Her zaman başkasını rakip görürüz kendimize , kendimizle rakip olduğumuzu düşünmek hep saçma gelir. Her zaman bakarız ki başkası ne yapmış, ne yapmamış sonra onu karşılaştırırız kendimizle. Kendimize rakip gördüğümüzü geçtiysek dururuz orada ‘tamam ben oldum’ deriz yayarız kendimizi, sonra bırakırız çalışmayı. ‘En iyisi benim’ kompleksi de bitirir yok eder. Bir de başkalarını karşılaştırırz , kimin daha iyi veya daha tecrübeli olduğunu anlamak, anlatmak, kanıtlamak için… Ama aynı olmayanlar karşılaştırılır mı hiç?!
Hiç şüphe yok ki Türkiye liglerinde oynamış , gelmiş geçmiş en büyük oyuncu olarak akla gelen ilk isim Hagi’dir. Aslında Taffarel de denilebilir. Çünkü,Hagi’de olmayan Dünya Kupası’na sahiptir kendisi, ama kaleci olmasından dolayı adı pek anılmaz. Belki Hagi gibi eksikliğini hissettirmediğinden de olabilir. Hagi gitti gideli , Galatasaray bir Hagi kompleksine girdi. O gittikten sonra oyun kurucu olarak gelen her oyuncu onunla kıyaslandı. Aslında gerçekten iyi futbolculardı ama Hagi’yi görmüş kişileri tatmin edecek kalitede değillerdi. Hagi öyle unutulmaz bir futbolcuydu ki, yedek kalmaktan sıkılıp ayrıldığı Barcelona takımının taraftarları , onu ve gollerini unutamamış, 1994’te Celta Vigo’ya attığı golü Barcelona tarihinde atılan en güzel goller listesinde zirveye çıkarmış.

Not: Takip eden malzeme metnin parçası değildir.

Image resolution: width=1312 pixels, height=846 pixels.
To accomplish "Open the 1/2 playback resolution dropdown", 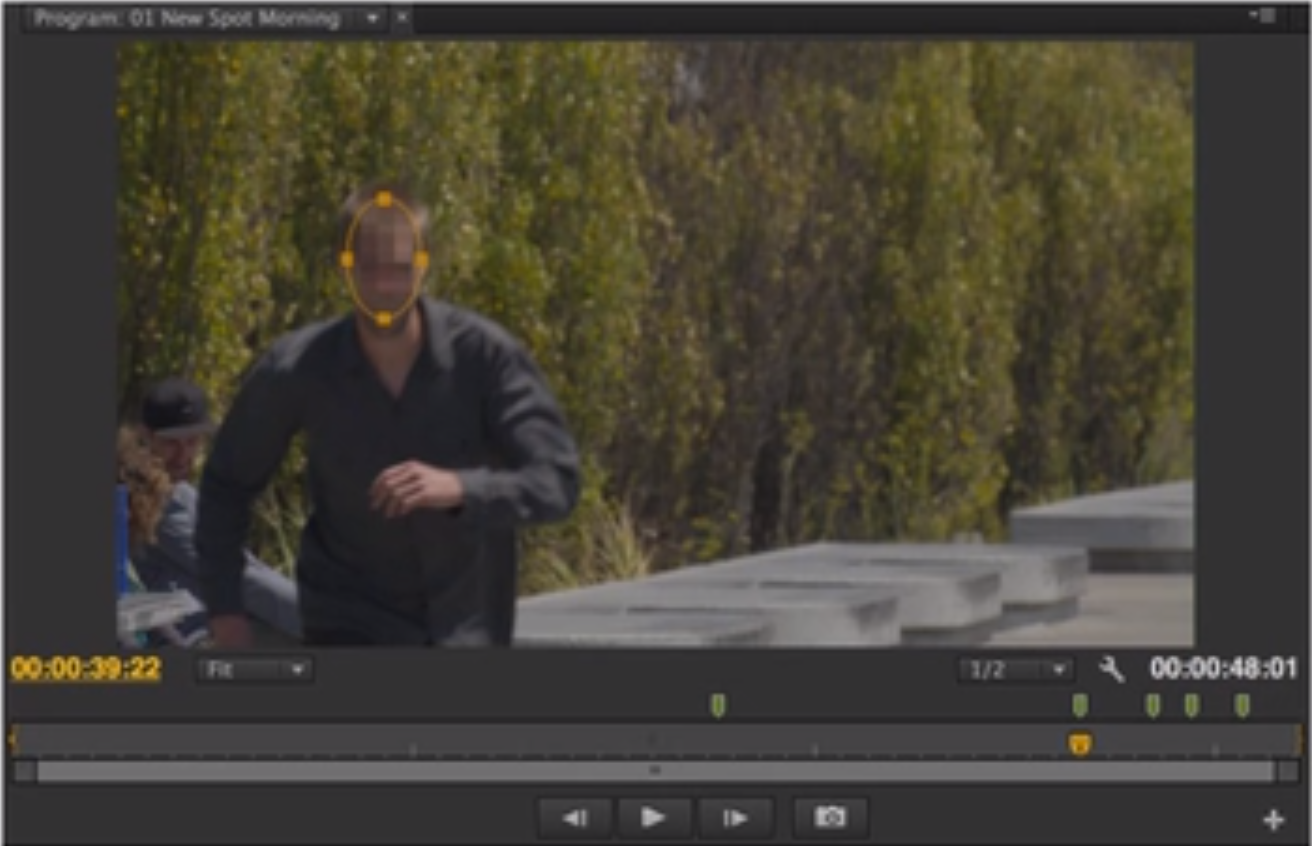I will [x=1014, y=670].
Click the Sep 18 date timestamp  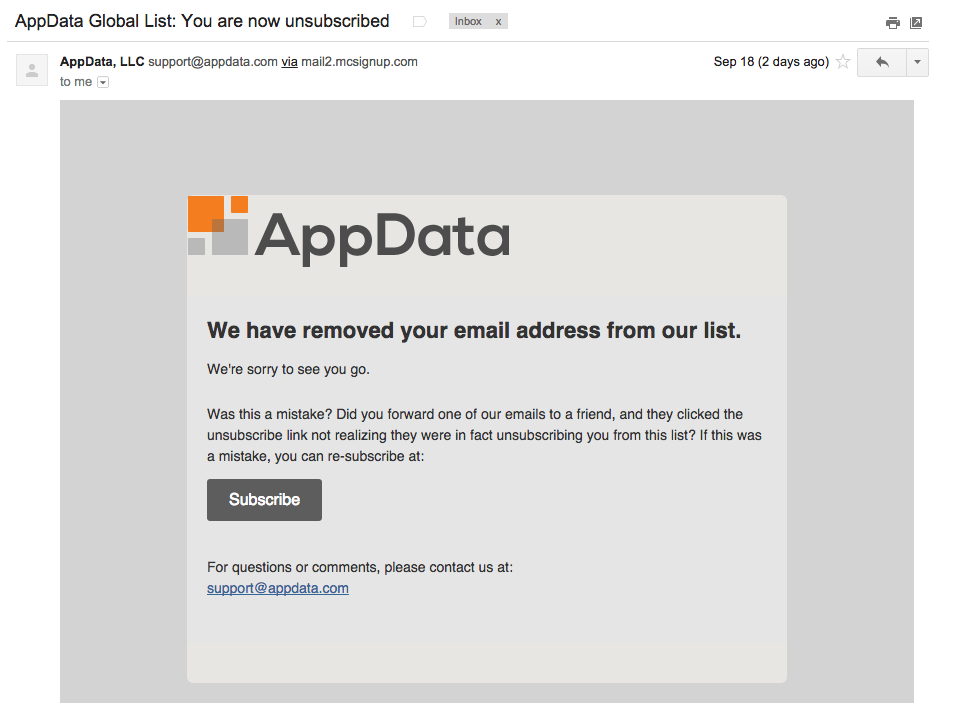click(770, 62)
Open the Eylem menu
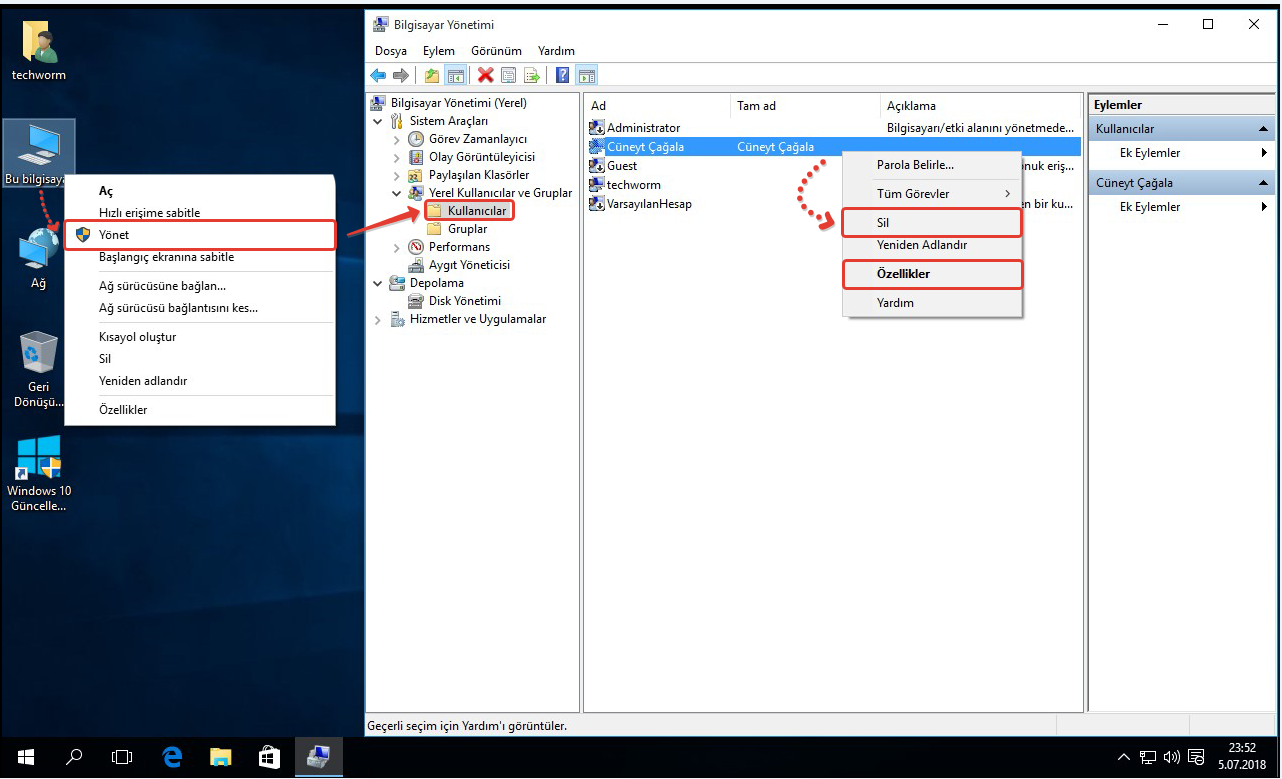 [x=438, y=51]
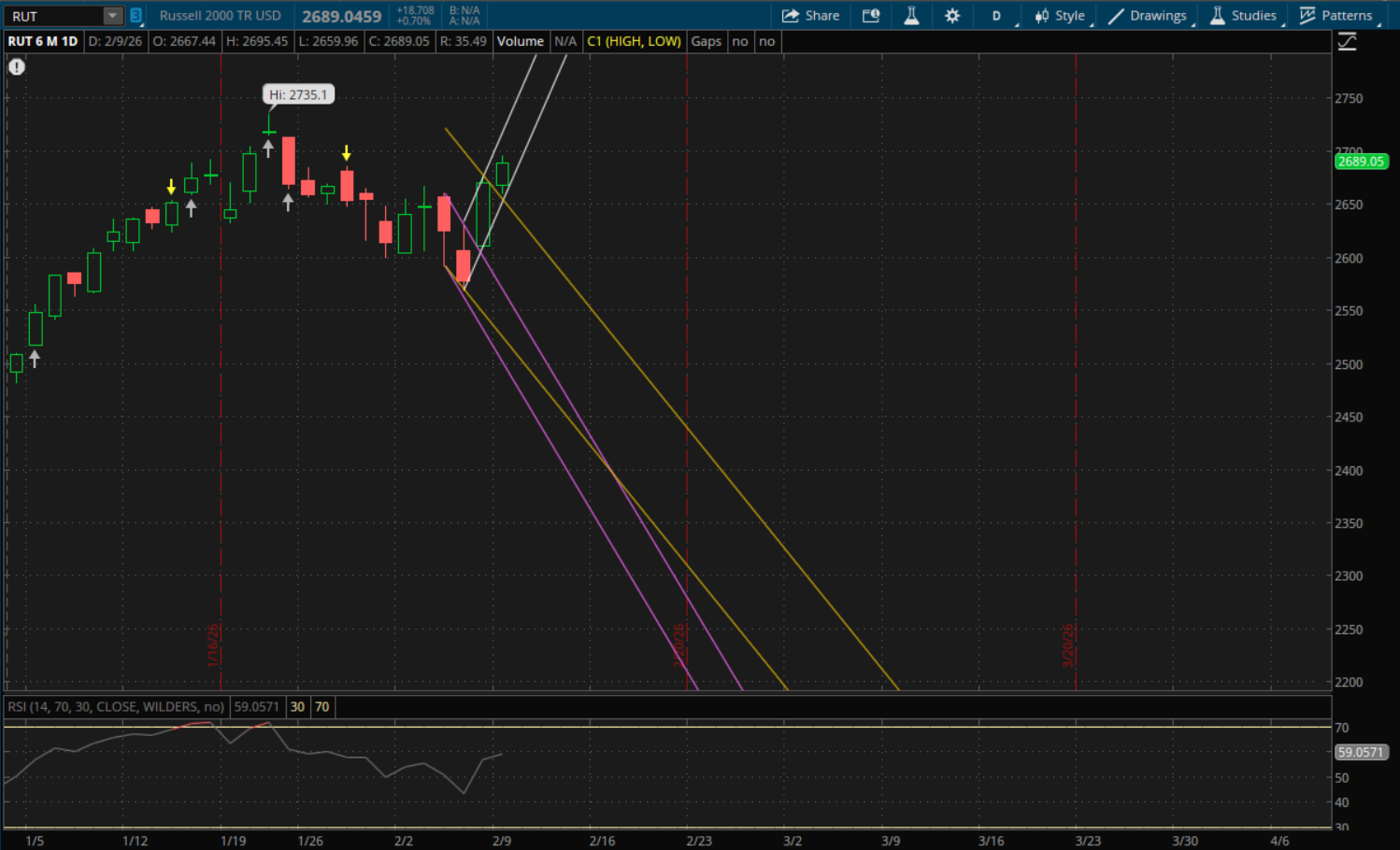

Hagi gitti , ondan sonra onun gibisi gerçekten gelmedi. Onun yetiştirdiği , onun gibi olanını da elimizden kaçırdık. Peki ya Hagi’den önce ‘Onun gibisi gelmez ‘ dediklerimiz olmadı mı? Oldu elbette. Hagi’den önce, gollerini ancak belgeselleşmiş Galatasaray filmlerinden izleyebildiğim Cevad Prekazi vardı. Hagi gibi miydi? Hayır. Daha mı kötüydü? Hayır. Aynı oyun tarzına da sahip değildiler. Ama yaşattıkları ile Galatasaray tarihinde kendilerine fazlasıyla yer edindiler. Prekazi’den önce de vardı 10‘un gibisi olmayan. Filmlerde oynadı, gollerine plaklar dolduruldu , ağları deldi , Palermo’da efsaneleşti. Ama Metin Oktay gibisi gelmedi.
Çok tartışmamız bile, onun iyi bir futbolcu olduğunu gösteren Alex için de dediklerim geçerli. Onun gibisi de gelmeyecek Fenerbahçe’ye ama istatistik olarak… “İki buçuk sezonda 57 gol, 69 asist… Bu rakamlar Anadolu Ajansı tarafından tutulmuş Alex de Souza istatistikleri…” Kaba bir hesapla 85 maçta 126 gole yataklık etmiş Alex. Bu kadar gol Fenerbahçe’ye kupa olarak sadece 2 lig şampiyonluğu getirmiş.
Alex’in takımına getirdikleri, transfer edilme amacından çok uzakta. Çünkü avrupada elle tutulur bir başarı getirmemiş. En yakın maçlarına bakalım Fenerbahçe’nin UEFA’da oynadığı. AZ Alkmaar’a iki maçta toplam 5 gol atılmış. Bir tanesini Alex atmış. Alex’in attığı golün pasını veren ve sadece Türk olduğu için , Alex’in gölgesinde kalan Tümer Metin 3, kanımca artık avrupada oynaması gereken Tuncay 1 gol atmış. Defansı Newcastle Utd. ve W.Bremen tarafından 8 gol ile darmadağın edilmiş takıma karşı, hiç bir varlık gösterememiş Alex. Ama bakıyoruz, B36 Torshavn Randers Freja, “eksik” Palermo karşısında sahada döktürmüş. Bu takımları Alex olmadan da rahatça yenebilirsin. Zaten elinde 2002 yılının ümit milli takımının bütün yıldızları var. Yarısı 2003 Konfederasyon Kupası 3.lüğü madalyalı.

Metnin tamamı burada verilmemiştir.